Factors Influencing Bioavailability
The relative bioavailability of a vitamin is affected by a variety of factors including the mechanics of its digestion and absorption, how the nutrient is distributed throughout the bloodstream and the efficacy with which it enters specific body tissues and fluids.
Certain components in foods can also affect the bioavailability of vitamins. Compounds called oxalates, for example, bind with calcium in the digestive tract. The body will then excrete the oxalate-calcium complex, limiting the amount of calcium that can be absorbed and used in body tissues.

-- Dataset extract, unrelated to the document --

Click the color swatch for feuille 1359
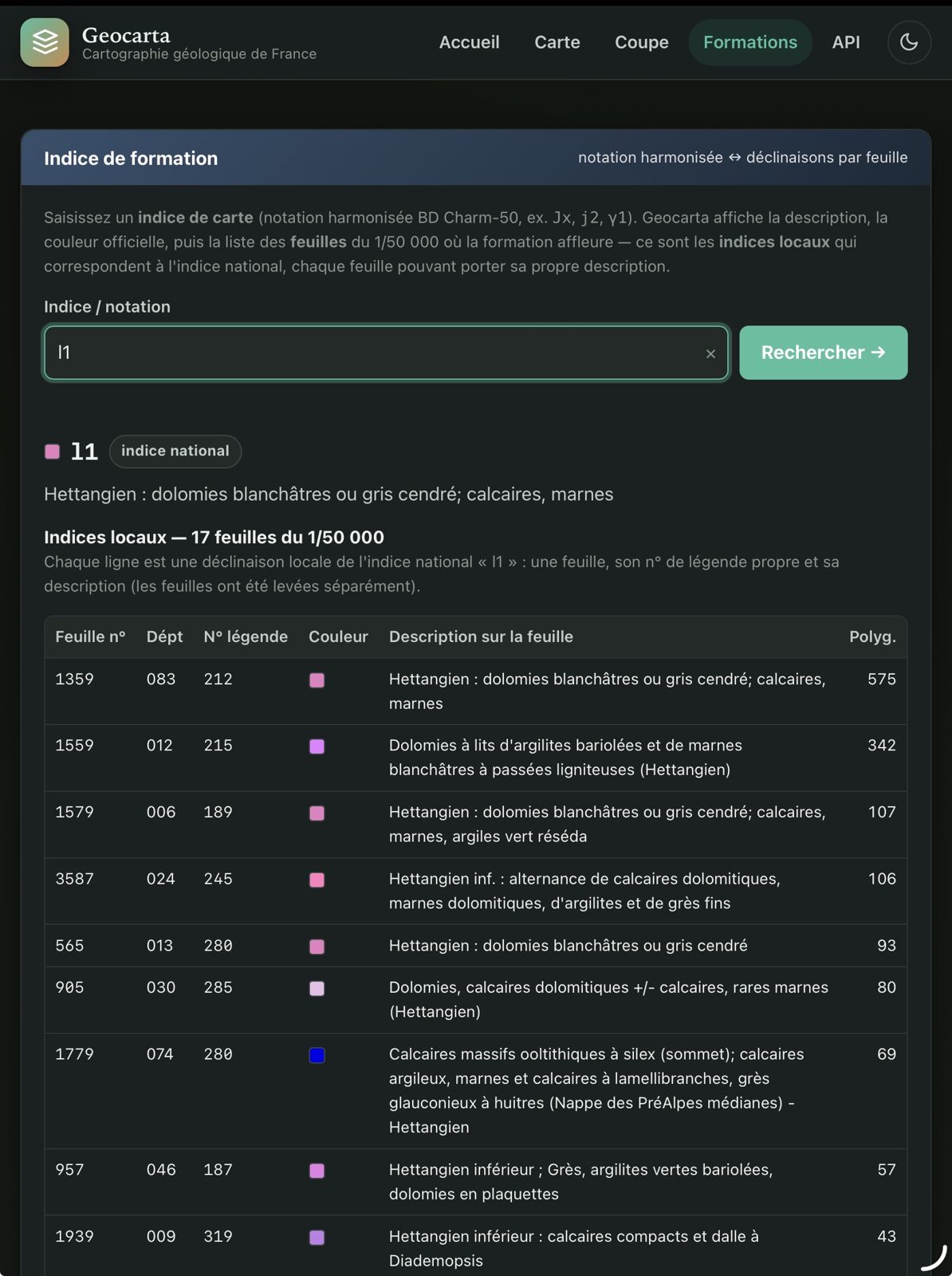 [317, 680]
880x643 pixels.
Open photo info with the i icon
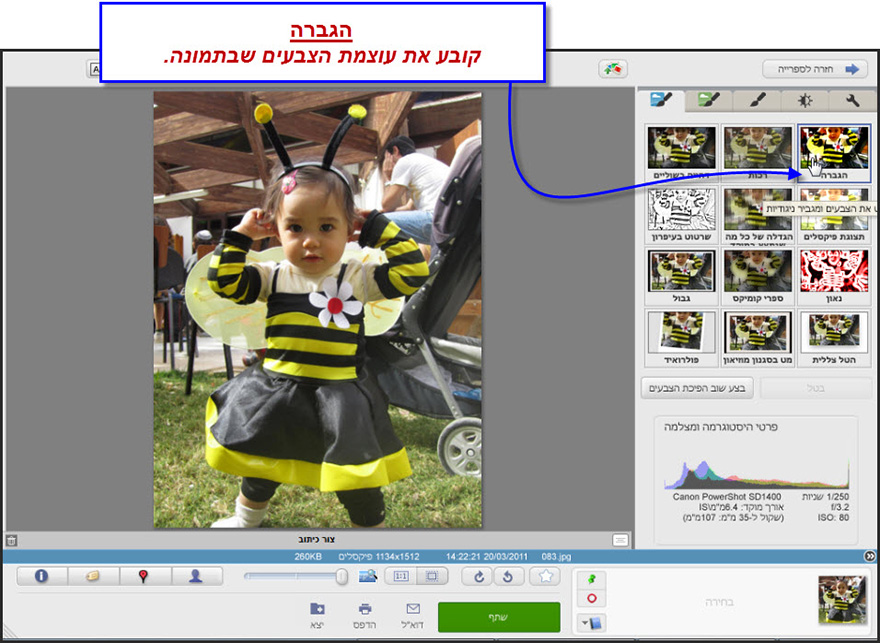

You can estimate bioavailability either by quantifying the amount of the nutrient that is found in body tissues and fluids, or by evaluating the growth or enzyme activity that is dependent on the particular vitamin. Because of the complexity involved in measuring bioavailability, researchers have begun developing techniques that allow for more accurate estimates of bioavailability, including liquid chromatography to differentiate between individual nutrients and tracing isotopes of a particular vitamin as it makes its way throughout the body.
Vitamins A, D, E and K are fat-soluble vitamins, which require fat for absorption and are stored in the body's lipid stores. You can increase the bioavailability of these vitamins by consuming them with dietary fats such as olive and canola oils, peanut butter or cheese. Storing foods that are sensitive to light and heat in dry, cool places will also ensure that vitamins are maximally available in the body.